START SUPPLIED RECORDS
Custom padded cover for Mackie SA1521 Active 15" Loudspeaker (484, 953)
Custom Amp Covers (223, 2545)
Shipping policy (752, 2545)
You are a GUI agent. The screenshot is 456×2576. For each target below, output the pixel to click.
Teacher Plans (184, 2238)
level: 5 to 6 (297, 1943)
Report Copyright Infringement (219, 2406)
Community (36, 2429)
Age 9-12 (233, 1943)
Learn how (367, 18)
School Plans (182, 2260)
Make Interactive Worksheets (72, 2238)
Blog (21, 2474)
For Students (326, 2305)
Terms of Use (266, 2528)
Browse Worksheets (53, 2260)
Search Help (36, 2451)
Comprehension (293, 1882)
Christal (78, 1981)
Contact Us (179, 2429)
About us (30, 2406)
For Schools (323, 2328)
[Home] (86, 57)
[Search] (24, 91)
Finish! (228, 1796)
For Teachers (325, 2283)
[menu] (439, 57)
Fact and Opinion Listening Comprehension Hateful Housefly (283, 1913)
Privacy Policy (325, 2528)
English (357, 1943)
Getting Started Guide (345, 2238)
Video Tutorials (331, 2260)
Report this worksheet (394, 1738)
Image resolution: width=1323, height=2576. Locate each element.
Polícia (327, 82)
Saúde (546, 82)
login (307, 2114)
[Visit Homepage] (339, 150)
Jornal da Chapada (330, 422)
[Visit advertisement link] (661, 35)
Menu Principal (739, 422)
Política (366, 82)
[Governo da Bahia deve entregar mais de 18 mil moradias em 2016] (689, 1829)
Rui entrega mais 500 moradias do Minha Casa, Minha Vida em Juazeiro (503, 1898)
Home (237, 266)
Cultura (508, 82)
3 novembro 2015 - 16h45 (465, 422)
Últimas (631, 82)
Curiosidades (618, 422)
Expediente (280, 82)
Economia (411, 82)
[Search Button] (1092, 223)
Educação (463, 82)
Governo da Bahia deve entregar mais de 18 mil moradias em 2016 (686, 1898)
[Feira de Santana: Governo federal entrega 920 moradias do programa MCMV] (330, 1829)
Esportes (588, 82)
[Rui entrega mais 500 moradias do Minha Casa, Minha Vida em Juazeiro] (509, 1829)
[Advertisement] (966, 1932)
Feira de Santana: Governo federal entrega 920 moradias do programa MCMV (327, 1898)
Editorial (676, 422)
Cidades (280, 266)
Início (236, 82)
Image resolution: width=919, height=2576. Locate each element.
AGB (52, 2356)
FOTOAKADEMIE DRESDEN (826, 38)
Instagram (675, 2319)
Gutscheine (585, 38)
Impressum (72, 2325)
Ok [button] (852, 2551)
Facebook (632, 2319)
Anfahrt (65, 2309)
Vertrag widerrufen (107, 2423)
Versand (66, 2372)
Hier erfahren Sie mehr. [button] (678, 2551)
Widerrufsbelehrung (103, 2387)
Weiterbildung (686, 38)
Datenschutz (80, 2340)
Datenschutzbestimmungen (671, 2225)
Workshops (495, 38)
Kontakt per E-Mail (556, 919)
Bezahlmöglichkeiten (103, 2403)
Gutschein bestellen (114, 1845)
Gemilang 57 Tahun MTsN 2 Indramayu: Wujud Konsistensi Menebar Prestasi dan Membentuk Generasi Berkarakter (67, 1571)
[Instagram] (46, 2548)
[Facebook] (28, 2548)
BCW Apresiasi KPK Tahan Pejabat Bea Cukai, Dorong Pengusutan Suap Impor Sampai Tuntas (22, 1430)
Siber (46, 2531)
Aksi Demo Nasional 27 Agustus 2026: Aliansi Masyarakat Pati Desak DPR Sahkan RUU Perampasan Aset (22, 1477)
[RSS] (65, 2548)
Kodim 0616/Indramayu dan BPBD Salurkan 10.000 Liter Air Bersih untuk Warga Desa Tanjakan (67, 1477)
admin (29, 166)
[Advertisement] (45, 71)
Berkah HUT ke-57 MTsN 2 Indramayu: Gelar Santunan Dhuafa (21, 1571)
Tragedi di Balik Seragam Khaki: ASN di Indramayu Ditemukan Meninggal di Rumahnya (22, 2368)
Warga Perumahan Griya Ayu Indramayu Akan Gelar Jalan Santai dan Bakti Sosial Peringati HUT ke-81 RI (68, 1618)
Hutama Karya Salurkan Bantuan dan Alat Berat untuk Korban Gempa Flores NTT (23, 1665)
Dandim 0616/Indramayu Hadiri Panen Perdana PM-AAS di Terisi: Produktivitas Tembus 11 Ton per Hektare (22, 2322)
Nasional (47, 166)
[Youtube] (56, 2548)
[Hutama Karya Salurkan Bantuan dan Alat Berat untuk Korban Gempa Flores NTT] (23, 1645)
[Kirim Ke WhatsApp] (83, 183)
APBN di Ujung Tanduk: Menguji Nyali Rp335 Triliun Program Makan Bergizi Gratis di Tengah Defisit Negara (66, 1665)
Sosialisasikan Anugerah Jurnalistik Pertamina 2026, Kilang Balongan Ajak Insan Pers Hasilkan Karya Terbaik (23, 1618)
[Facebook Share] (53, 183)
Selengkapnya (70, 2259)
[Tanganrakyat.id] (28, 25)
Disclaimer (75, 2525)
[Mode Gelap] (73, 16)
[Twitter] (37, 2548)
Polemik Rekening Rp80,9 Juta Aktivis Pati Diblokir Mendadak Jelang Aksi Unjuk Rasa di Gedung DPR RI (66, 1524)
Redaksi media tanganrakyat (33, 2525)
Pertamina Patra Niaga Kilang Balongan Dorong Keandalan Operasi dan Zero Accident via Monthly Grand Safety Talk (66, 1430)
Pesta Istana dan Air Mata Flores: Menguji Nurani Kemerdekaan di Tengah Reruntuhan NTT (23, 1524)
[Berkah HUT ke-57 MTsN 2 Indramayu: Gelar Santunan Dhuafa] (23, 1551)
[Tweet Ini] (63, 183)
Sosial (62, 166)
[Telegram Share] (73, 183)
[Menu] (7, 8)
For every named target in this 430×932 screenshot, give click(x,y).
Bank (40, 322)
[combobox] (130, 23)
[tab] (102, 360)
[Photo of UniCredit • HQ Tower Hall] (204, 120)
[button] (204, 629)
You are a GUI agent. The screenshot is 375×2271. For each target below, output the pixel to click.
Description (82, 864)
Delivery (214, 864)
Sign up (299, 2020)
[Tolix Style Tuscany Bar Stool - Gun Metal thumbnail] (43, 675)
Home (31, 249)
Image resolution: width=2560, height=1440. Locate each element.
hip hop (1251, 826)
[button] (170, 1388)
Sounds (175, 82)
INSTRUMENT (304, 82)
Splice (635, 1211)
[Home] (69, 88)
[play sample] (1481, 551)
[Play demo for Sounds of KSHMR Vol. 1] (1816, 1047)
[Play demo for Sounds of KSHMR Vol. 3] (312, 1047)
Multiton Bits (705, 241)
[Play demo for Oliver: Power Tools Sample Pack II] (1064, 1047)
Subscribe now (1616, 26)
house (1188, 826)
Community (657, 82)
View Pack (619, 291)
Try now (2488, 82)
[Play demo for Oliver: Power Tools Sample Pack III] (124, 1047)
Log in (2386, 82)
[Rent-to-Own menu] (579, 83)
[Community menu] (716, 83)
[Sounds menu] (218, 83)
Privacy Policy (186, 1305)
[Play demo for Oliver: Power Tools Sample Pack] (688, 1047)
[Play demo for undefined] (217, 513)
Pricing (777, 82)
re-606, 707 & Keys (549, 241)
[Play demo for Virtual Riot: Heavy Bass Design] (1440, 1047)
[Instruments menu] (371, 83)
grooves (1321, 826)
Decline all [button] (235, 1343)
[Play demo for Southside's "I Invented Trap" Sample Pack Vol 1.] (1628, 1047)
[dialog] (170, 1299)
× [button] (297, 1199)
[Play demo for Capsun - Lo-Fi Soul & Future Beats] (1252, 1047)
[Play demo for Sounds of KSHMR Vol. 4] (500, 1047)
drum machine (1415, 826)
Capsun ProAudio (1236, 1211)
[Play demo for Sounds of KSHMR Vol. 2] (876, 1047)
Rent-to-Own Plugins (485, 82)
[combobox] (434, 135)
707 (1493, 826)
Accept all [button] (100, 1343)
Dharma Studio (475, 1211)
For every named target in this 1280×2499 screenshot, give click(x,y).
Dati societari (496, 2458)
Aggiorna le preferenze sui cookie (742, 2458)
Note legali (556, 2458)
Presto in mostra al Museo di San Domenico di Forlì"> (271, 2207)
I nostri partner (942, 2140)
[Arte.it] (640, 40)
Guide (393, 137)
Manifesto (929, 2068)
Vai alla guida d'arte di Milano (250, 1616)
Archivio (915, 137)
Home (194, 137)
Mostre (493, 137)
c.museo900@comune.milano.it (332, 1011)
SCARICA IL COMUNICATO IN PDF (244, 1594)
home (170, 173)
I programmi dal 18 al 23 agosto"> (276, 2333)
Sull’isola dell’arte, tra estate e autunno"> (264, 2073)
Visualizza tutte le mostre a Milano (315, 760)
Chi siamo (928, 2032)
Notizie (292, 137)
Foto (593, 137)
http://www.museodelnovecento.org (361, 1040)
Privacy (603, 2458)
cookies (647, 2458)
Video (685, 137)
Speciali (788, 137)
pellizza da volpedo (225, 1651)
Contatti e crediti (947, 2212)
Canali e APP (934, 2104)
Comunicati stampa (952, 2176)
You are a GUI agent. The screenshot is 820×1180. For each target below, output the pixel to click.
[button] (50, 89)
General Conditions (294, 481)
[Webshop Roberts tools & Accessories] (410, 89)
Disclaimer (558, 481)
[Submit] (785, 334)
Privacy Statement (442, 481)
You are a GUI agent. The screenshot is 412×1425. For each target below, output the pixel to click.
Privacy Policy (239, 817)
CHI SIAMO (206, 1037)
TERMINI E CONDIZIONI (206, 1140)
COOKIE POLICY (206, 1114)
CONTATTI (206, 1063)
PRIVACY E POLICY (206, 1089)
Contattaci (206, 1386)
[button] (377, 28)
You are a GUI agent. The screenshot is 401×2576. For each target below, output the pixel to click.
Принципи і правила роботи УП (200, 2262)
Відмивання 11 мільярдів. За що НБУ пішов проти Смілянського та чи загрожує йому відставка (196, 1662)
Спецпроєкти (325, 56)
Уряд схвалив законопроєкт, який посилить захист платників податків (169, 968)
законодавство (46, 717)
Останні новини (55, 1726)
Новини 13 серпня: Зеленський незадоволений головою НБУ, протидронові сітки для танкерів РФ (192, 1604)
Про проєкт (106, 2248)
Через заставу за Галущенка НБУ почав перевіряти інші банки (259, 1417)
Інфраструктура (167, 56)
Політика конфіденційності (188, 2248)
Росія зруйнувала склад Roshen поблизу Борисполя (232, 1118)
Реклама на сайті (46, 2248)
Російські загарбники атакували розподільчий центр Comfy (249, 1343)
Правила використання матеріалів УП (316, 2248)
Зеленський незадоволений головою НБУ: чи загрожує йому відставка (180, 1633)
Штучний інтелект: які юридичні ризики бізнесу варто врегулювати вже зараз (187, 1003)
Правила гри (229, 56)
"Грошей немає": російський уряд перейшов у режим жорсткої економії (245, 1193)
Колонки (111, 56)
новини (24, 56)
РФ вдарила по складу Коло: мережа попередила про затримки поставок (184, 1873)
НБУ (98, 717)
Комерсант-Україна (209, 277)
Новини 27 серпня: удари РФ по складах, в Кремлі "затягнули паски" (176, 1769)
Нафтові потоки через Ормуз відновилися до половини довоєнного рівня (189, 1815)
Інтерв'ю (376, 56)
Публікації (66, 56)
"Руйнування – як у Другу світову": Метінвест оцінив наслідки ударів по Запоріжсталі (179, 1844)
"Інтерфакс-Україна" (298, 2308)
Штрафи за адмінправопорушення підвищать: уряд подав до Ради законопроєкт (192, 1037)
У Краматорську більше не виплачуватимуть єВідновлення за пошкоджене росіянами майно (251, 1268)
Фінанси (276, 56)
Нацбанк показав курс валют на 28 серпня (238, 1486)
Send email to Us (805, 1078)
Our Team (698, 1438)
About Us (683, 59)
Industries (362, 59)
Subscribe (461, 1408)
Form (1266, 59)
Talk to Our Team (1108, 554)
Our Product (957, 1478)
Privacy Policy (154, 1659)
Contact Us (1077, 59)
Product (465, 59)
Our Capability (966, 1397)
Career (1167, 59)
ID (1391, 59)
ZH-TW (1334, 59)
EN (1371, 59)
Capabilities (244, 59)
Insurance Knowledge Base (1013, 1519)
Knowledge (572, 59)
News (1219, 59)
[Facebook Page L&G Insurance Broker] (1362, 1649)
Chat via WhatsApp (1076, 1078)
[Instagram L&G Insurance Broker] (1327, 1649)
END SUPPLIED RECORDS
# WHAT IS EXPECTED
Write out every line of the entries that holds the word "Hutama".

# SOLVED PROBLEM
Hutama Karya Salurkan Bantuan dan Alat Berat untuk Korban Gempa Flores NTT (23, 1665)
[Hutama Karya Salurkan Bantuan dan Alat Berat untuk Korban Gempa Flores NTT] (23, 1645)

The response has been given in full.